◆ What needs to be done
Please transcribe exactly the lines from the line holding "Where should I" through the end of the data below, and skip any pictures.

◆ Extracted data
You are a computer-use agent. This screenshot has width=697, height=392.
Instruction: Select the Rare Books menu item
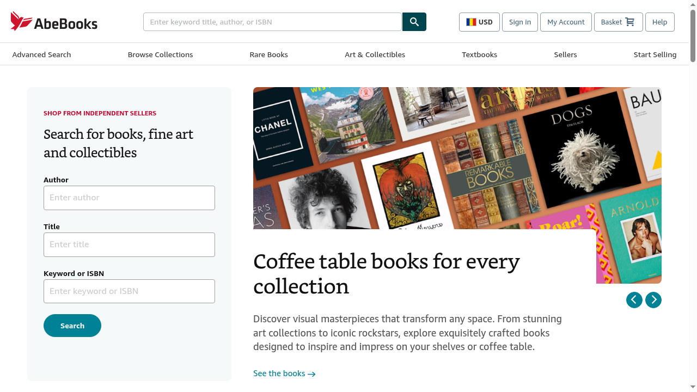coord(268,54)
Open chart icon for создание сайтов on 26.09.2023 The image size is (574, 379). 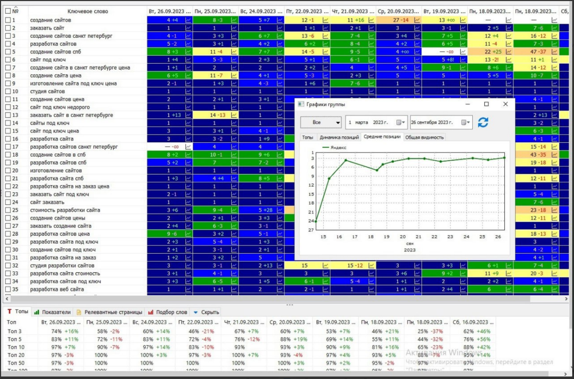[188, 20]
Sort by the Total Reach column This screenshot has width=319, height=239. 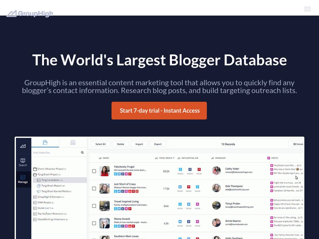pyautogui.click(x=166, y=158)
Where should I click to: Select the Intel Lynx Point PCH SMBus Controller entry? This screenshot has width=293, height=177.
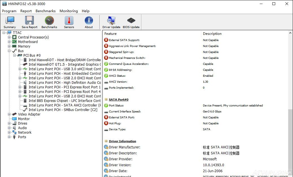(62, 110)
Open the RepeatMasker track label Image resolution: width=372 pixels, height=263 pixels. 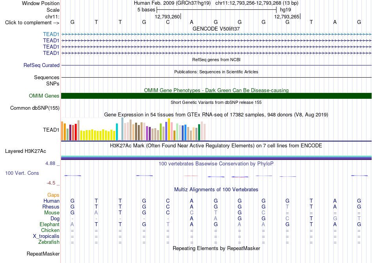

◆ Written response
Where should I click to: Select the Intel Lynx Point PCH SMBus Controller entry? This screenshot has width=293, height=177.
(62, 110)
Open the RepeatMasker track label Image resolution: width=372 pixels, height=263 pixels. 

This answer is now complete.